Excerpt
** Start **
The fuel in an airplane is also exhausted but I'm not sure how much of momentum is gained due to this rocket fuel effect, in the traditional working regime.

Mostly! Sorry, typical Hacker News "well, actually" comment coming up...

For lower stages, you can inject water into the nozzle and ISP (exhaust velocity) goes down, but thrust goes up, more than compensating for the weight of the water tanks.

But you wouldn't want to do that for an upper stage, as all the rocket below that would need to carry the water tank to a higher velocity.

Saturn V second stage had variable mixture ratio, using a leaner mixture with lower ISP (but better density and thrust) at lower altitude and richer mixture with higher ISP at higher altitudes. https://yarchive.net/space/launchers/saturn_variable_mixture...

So, ISP is clearly not everything. At low altitudes, you're looking at basically maximum thrust and thrust to weight. At some level you're also looking at volume and thus density, to minimize cost.

Cool, glad to learn something :), I'm more of a AI neurosurgeon than a rocket scientist.

My upper point was more about asking about the regime in which we can consider an airplane a constant mass system, and could totally neglect the mass of the consumed fuel compared to the momentum of the air moved.
** End **
Entries supplied
** Start **
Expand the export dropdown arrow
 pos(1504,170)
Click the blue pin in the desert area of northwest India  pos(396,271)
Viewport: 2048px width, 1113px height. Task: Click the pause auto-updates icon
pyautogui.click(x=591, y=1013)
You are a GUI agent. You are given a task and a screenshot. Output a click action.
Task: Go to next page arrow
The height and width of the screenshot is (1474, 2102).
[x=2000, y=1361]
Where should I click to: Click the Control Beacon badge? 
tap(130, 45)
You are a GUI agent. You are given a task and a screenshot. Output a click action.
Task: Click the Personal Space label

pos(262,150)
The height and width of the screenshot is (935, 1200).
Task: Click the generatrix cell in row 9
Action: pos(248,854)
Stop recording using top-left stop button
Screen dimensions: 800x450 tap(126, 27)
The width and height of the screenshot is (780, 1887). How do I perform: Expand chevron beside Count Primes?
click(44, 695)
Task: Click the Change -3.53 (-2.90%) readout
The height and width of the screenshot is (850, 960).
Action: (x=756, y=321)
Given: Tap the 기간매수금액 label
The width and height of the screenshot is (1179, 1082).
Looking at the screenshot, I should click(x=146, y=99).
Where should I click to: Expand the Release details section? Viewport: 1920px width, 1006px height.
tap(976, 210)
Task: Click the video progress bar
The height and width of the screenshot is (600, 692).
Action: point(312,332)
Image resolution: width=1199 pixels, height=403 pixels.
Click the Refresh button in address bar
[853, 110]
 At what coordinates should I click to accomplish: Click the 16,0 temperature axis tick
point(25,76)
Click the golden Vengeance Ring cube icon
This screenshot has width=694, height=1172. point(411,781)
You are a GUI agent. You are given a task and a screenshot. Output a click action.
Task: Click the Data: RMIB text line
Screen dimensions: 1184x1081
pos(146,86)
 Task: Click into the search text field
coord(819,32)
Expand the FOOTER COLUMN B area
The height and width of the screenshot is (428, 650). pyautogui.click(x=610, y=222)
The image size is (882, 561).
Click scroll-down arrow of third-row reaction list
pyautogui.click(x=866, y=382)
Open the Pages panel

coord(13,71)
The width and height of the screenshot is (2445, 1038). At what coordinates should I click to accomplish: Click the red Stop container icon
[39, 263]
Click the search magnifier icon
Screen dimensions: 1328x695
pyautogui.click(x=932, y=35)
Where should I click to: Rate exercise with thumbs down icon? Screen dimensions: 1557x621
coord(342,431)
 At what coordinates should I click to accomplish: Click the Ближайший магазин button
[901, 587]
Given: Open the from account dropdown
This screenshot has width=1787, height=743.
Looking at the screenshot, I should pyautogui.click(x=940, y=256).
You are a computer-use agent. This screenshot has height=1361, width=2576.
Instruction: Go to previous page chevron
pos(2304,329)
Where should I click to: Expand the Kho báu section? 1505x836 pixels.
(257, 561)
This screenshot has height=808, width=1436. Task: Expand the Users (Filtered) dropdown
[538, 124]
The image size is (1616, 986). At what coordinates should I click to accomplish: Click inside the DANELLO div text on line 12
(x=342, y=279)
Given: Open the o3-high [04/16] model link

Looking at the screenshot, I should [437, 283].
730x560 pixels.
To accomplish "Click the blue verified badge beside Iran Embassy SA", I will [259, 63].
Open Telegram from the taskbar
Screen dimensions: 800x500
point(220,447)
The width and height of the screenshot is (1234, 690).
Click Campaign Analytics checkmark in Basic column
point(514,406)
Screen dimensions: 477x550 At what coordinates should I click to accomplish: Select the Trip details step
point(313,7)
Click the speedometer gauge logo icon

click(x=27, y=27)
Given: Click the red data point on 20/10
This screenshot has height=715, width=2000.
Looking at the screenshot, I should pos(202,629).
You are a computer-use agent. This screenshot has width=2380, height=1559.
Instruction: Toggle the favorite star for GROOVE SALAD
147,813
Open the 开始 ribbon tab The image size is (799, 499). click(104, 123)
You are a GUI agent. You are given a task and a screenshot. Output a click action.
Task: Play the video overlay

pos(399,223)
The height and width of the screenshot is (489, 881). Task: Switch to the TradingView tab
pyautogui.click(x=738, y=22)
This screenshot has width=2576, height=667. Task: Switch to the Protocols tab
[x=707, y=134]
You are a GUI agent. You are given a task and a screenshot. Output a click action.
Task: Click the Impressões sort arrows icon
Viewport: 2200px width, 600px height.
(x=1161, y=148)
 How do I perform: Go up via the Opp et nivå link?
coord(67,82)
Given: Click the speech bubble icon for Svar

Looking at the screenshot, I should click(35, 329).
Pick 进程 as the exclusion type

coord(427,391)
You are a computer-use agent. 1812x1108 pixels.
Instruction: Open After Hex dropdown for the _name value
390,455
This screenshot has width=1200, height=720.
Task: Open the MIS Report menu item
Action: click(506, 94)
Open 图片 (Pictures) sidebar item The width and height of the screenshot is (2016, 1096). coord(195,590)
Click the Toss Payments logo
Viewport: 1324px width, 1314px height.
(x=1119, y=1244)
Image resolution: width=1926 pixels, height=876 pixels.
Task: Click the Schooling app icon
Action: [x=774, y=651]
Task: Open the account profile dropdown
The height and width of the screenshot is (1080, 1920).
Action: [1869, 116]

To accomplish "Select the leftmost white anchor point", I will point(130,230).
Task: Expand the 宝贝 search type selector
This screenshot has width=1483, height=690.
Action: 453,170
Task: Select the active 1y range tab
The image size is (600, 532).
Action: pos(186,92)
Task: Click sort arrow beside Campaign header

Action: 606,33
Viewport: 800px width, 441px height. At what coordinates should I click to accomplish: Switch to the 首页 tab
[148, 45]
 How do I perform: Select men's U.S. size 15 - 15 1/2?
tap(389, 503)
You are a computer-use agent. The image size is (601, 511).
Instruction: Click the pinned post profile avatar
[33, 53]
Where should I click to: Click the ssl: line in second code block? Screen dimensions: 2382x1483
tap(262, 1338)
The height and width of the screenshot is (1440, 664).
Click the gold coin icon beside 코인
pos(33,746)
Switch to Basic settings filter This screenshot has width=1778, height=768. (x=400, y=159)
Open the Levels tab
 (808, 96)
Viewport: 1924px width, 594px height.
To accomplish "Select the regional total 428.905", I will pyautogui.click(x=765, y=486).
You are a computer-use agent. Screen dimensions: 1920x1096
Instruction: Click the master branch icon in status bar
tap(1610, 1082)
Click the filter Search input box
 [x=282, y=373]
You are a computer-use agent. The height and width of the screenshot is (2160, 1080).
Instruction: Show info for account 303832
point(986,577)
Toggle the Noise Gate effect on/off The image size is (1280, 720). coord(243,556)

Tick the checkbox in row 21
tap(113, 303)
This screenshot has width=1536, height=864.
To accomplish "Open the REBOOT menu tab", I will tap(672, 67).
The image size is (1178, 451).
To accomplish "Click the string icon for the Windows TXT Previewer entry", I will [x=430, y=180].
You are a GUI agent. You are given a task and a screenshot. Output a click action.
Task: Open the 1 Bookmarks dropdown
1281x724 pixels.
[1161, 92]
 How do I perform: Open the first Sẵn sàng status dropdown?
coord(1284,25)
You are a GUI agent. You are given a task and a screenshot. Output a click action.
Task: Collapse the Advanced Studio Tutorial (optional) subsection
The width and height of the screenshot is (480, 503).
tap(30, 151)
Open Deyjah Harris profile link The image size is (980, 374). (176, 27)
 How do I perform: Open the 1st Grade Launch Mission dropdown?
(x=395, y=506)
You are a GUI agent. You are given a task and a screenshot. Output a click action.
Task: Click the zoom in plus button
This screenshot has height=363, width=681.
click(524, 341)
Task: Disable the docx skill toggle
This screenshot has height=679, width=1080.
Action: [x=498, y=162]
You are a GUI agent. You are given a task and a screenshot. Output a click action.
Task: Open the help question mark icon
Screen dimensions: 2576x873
** End **
In the discussion, what mixture did the Saturn V second stage use at lower altitude? The entries above aren't needed here.

It used a leaner mixture, with lower ISP but better density and thrust.